_WHAT THE TASK REQUIRES_
The response should be the lines of the data, starting at the first and ending at the one that contains "Task: View other", copied without change.

_GIVEN ENTRIES_
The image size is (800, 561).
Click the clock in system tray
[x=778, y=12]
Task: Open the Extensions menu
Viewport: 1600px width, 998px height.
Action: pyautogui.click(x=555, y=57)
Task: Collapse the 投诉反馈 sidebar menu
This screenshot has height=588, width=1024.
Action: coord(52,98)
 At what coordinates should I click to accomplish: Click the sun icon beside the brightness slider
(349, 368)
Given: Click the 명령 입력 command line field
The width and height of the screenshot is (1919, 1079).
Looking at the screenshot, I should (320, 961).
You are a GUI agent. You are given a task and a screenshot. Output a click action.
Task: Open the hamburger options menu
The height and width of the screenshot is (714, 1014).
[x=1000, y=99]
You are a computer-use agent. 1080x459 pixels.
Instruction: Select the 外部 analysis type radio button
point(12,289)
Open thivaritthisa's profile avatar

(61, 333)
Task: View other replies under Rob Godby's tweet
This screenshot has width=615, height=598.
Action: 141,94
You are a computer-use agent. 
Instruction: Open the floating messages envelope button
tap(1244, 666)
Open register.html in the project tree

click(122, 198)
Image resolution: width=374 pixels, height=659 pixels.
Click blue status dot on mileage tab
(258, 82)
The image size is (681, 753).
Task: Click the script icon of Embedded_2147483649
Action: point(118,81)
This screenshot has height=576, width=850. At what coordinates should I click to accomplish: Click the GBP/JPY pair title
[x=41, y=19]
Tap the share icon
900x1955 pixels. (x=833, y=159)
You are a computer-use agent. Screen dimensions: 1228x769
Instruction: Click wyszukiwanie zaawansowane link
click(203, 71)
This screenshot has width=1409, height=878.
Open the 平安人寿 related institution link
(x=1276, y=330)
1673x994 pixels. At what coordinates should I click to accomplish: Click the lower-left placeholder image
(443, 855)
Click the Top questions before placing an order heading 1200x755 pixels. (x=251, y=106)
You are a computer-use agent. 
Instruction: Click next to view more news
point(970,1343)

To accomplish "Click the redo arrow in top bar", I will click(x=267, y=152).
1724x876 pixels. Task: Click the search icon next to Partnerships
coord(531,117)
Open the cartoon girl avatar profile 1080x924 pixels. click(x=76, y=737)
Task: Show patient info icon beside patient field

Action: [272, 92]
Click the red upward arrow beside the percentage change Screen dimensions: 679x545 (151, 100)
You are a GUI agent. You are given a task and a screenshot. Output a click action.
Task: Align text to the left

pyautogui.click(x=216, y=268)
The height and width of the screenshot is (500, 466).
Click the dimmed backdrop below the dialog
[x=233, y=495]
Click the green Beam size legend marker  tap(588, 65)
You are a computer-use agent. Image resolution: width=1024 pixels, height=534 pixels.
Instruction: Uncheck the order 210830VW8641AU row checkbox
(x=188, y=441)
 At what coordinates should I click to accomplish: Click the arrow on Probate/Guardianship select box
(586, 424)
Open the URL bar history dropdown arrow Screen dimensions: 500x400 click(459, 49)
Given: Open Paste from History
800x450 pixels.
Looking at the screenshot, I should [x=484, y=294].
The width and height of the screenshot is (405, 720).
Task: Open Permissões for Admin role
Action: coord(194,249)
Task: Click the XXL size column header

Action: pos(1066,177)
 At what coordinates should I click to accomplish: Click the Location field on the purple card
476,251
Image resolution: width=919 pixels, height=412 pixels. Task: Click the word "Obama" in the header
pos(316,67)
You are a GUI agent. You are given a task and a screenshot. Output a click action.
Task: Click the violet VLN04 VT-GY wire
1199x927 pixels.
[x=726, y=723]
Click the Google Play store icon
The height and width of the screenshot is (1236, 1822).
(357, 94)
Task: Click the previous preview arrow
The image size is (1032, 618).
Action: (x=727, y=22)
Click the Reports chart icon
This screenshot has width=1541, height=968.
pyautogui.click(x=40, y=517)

_WORKED SOLUTION_
The image size is (800, 561).
Click the clock in system tray
[x=778, y=12]
Task: Open the Extensions menu
Viewport: 1600px width, 998px height.
Action: pyautogui.click(x=555, y=57)
Task: Collapse the 投诉反馈 sidebar menu
This screenshot has height=588, width=1024.
Action: coord(52,98)
 At what coordinates should I click to accomplish: Click the sun icon beside the brightness slider
(349, 368)
Given: Click the 명령 입력 command line field
The width and height of the screenshot is (1919, 1079).
Looking at the screenshot, I should (320, 961).
You are a GUI agent. You are given a task and a screenshot. Output a click action.
Task: Open the hamburger options menu
The height and width of the screenshot is (714, 1014).
[x=1000, y=99]
You are a computer-use agent. 1080x459 pixels.
Instruction: Select the 外部 analysis type radio button
point(12,289)
Open thivaritthisa's profile avatar

(61, 333)
Task: View other replies under Rob Godby's tweet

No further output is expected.